夜里十一点多,韩少枫还醒着,睡不着,下午在游泳俱乐部发生的事在大脑中过了一遍又一遍。
“吱叽——”木制床被压迫的声音在安静的房间里显得很突兀,韩少枫偏头看向另一边,又梦游了他在黑暗中露出自己都未察觉的宠溺的笑,往边上挪了挪,静候李诗炎爬上他的床。

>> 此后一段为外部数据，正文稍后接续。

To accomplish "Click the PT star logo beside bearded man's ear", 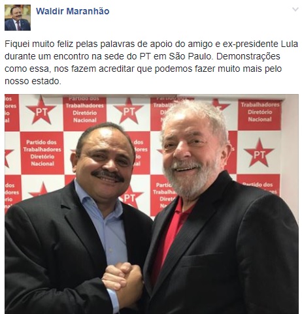I will (259, 153).
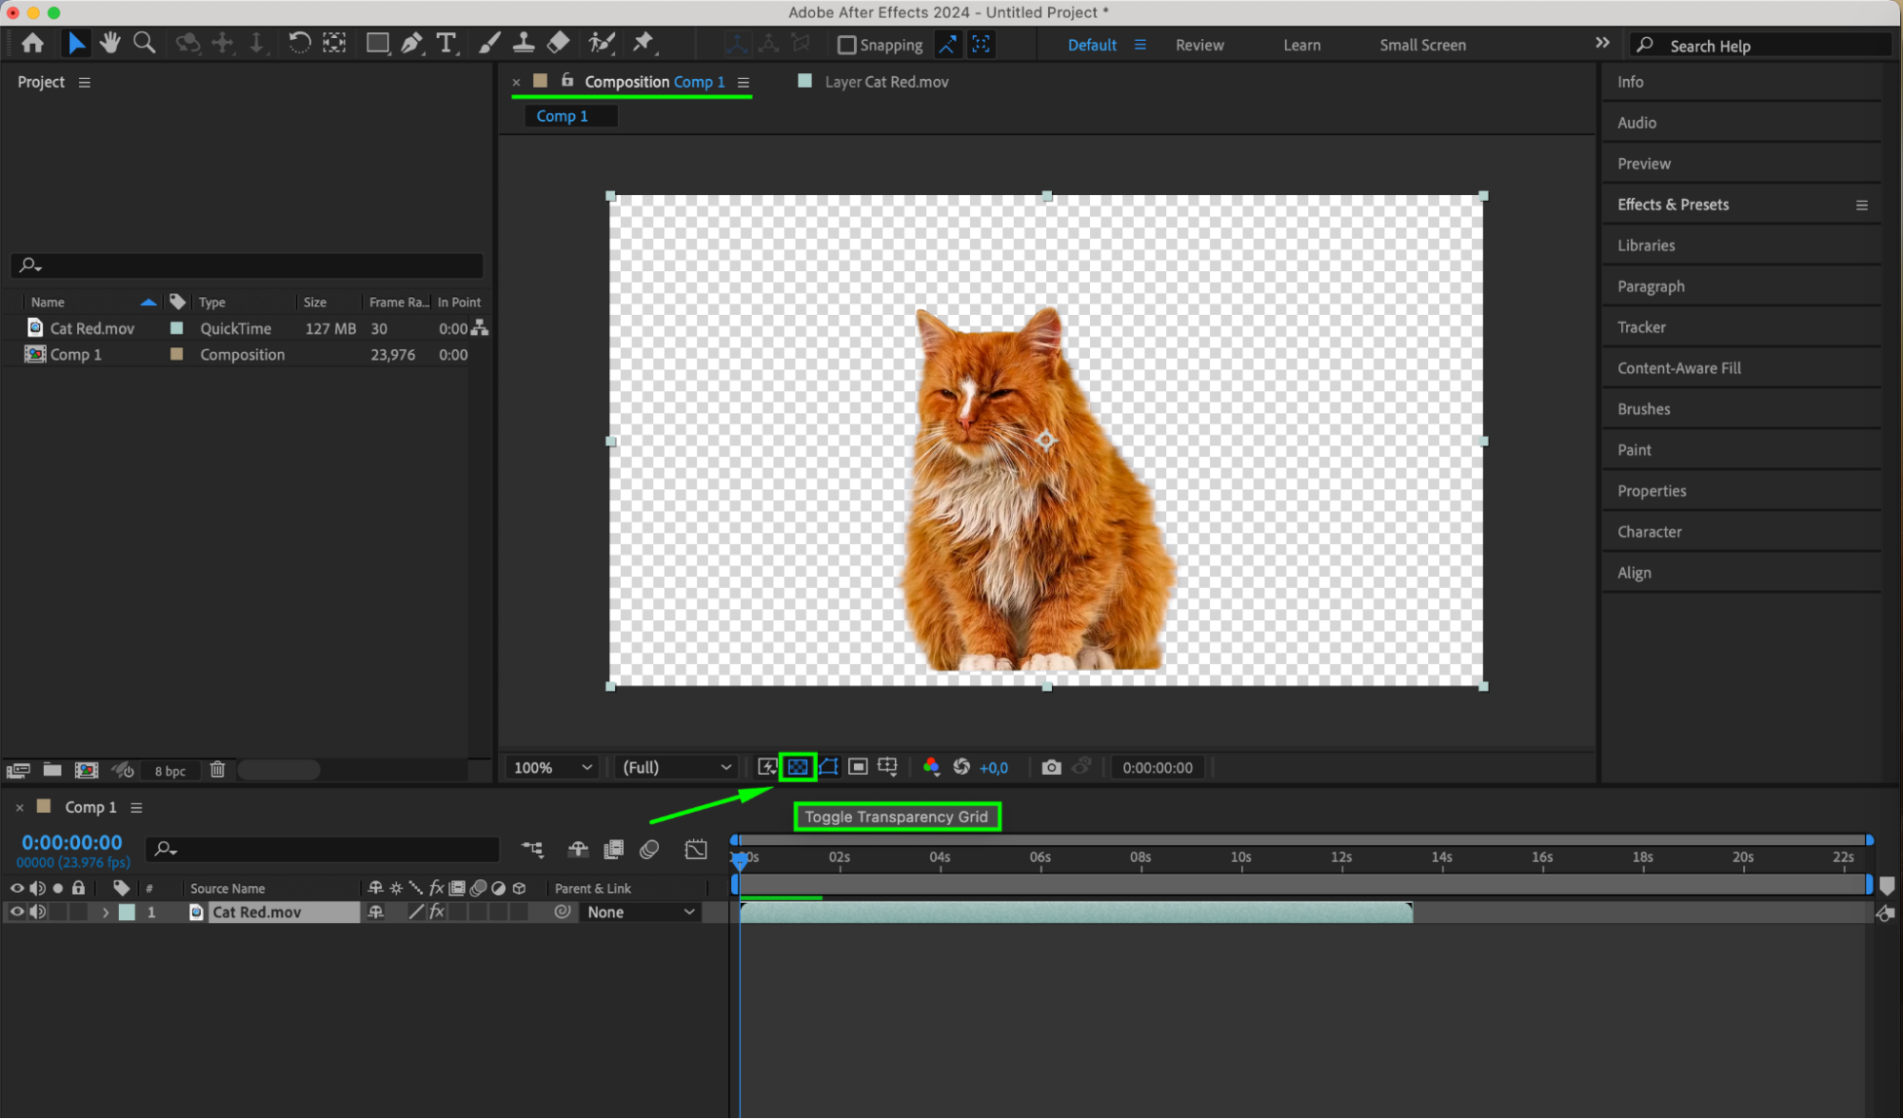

果然,李诗炎先是走到窗边,拉开帘子,把窗户敞开,晚间温和的风吹进来,散了些空调吹出的冷气。之后他把窗帘拉好,将月光挡在外面,夜风吹拂起质轻的纱帘,李诗炎脱掉鞋子,动作很轻,也很快的躺到了韩少枫的旁边,还顺手扯过薄被盖住自己,安分的把双手放在身体两侧,动作宁静又严肃,像是在完成一项什么任务。

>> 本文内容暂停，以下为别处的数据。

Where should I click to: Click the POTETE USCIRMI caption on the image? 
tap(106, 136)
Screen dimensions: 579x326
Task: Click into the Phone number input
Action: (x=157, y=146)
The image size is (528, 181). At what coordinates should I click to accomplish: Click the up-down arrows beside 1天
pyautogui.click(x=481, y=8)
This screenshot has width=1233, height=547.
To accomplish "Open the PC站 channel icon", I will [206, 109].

韩少枫侧过身,手臂横过李诗炎平坦的腰腹,搭在上面,触手是薄被的微凉。他轻轻收紧手臂,用力,李诗炎顺着力道侧过身,整个人窝在了他怀里。韩少枫满足的笑了,手伸进薄被里捏了捏李诗炎腰间的软肉。
少年很瘦,肋骨很硬,但该软的地方更是软的要命。手下的感觉太过美好,他不禁用了些力搓揉起来。

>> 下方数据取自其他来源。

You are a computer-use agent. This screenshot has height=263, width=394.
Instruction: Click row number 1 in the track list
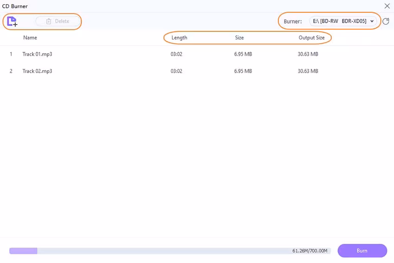point(11,54)
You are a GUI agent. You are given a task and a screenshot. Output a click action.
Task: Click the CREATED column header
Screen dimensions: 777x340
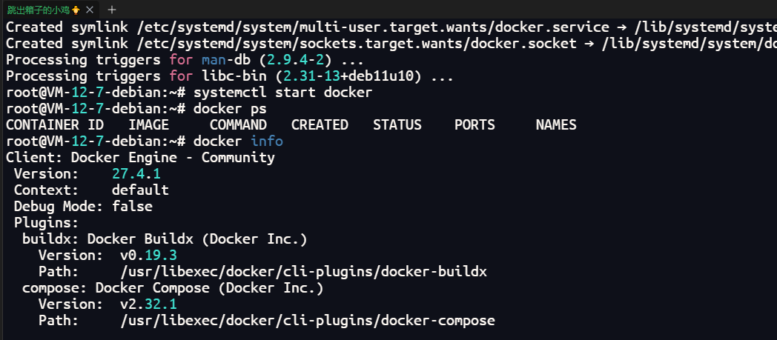[x=320, y=125]
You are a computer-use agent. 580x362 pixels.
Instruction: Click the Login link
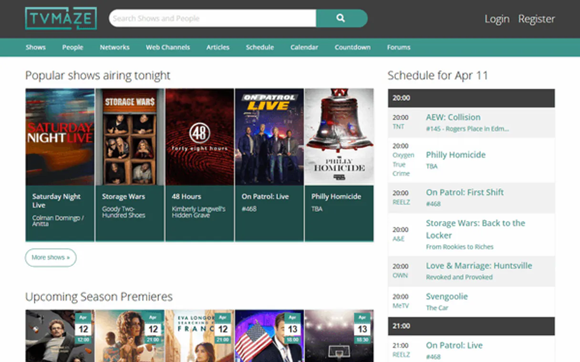click(x=497, y=19)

睡梦中感到不适,李诗炎不自觉地呢喃出声,喑哑声像猫儿撒娇一样。韩少枫只觉身上的热血直涌大脑,乱!什么也不愿去想,他又搂紧怀里的少年,低头在少年额头上落下一吻,带着笑意的眼渐渐闭上。
李诗炎是被热醒的,他茫然睁开眼,窗帘被晨风吹拂着飘了起来,外面日光正好,斜照进房里,在他手臂上落下一片光芒。腰间横了条手臂,手臂主人的胸膛紧贴他的后背,把他整个人搂在怀里,温热的呼吸喷洒在他耳廓周围,有点痒。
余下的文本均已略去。